Впрочем, опять же это я – фактически 35—40-летний мужчина (в силу особенностей организма, которые приобрел в ходе опасной десятилетней работы)! а она – женщина, чей возраст приближается к 60-ти, так что ей-то эта вся сексуальная лабуда – скорее всего, по барабану… Ну, вы понимаете.
А в принципе – я, наверное, л ю б я, ужился бы с умной, но слабого характера женщиной, которая, в свою очередь, очень бы меня любила.
И ценила бы все, что я для нее делаю.
Моя же Аня – вдобавок, по характеру строптива. На каждое мое слово она обязательно найдет противоположное слово, на мое мнение – высказывает собственное, а оно считается всегда правильным…
Ну, такой вот у человека женский характер…
Так что я не виню ее. Но иногда – срываюсь, начинаю ей что-то доказывать, в чем-то ее убеждать, а потом в глубине души понимаю про себя – вот и опять ты – дурак!
Ну, просто она тебя не любит и не уважает. И нельзя ее винить за это – в ее шкале ценностей ты не смог подняться хотя бы на один пункт выше. Так уж вышло…
Или тебе просто не повезло с женой…
Но, господа мои, я пришел!
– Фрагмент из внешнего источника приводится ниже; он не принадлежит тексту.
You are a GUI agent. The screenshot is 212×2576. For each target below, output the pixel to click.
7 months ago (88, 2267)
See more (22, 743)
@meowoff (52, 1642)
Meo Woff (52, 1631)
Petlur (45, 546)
Словно бы «на автомате» я уже входил в помещение психиатрической и психологической консультации возле метро «Университет». Добрел незаметно, перебирая грустные мысли…
Консультация у детского психиатра стоила мне 3 тысячи, так как прием вел профессор, и я внес их в кассу.
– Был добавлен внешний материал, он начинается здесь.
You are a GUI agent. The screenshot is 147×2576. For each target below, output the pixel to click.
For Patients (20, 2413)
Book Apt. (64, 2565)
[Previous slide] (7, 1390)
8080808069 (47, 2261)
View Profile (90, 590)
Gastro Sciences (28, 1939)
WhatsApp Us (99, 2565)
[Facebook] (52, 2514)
Поясню, что я делал в этом учреждении. Меня интересовало, какие последствия может иметь мое возможное исчезновение из жизни пятилетнего мальчика. Который уже пережил потерю любимого отца и мог оказаться в ситуации повторной потери папы.
– Профессор, я задаю вам вопрос гипотетический… Я понимаю, что вам желательно увидеть конкретного мальчика, поговорить с ним и определить его психологические особенности, состояние его психики. Но этого – не будет! Я не могу вам объяснить – почему, но – нет!
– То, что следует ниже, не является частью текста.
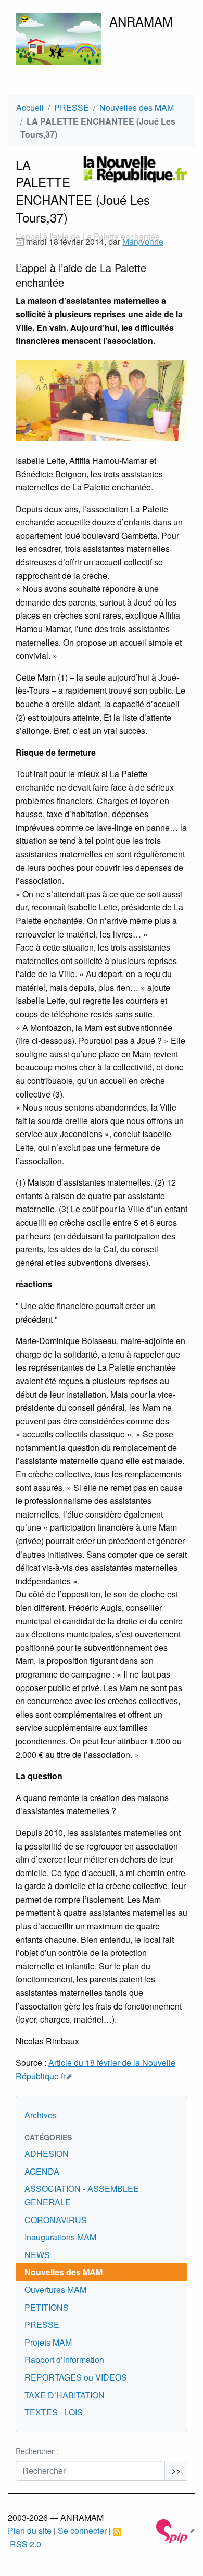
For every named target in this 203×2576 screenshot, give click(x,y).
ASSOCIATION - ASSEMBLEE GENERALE (81, 2195)
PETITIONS (46, 2307)
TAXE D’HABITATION (64, 2395)
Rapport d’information (64, 2359)
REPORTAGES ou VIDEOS (75, 2377)
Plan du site (30, 2530)
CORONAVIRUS (55, 2220)
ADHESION (46, 2154)
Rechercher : (37, 2451)
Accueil (30, 108)
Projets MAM (48, 2342)
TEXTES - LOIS (53, 2412)
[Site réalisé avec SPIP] (175, 2530)
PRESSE (71, 108)
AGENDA (41, 2171)
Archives (40, 2115)
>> (176, 2470)
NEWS (37, 2255)
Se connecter (82, 2530)
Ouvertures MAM (55, 2290)
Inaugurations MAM (60, 2237)
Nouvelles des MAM (136, 108)
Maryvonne (142, 242)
Просто чисто по-человечески прошу оказать любезность – на гипотетический вопрос дать ответ о гипотетических негативных вариантах возможных последствий для мальчика – если он вновь потеряет отца.
Вот квитанция об оплате ваших услуг. Поэтому я прошу вас не просто с к а з а т ь, а обязательно написать ваше заключение (гипотетическое, не более!) на вполне реальном бланке вашей консультации.
– Это невозможно! – возмущенно заявил мне, тряся реденькой бородкой, еще вполне молодого возраста профессор.
– Да ну, невозможно… – спокойным ровным голосом парировал я, доставая пятитысячную купюру и подсовывая ее под журнал регистрации приема. – Возможно! Может быть, и не стоит регистрировать т а к о й прием посетителя в этом журнале, но бумажку-то написать и неразборчиво подписать… Чего же тут невозможного? Вот только писать на бумажке нужно правду и только правду!
Уже несколько минут я смотрел ему прямо в глаза и направлял свой биоэнергетический посыл.
Ну, а чего, черт возьми! Я же не просил у него изготовить мне фальшивку – ну не мог я мальчика с фамилией Кудрявцев «светить» у психиатра!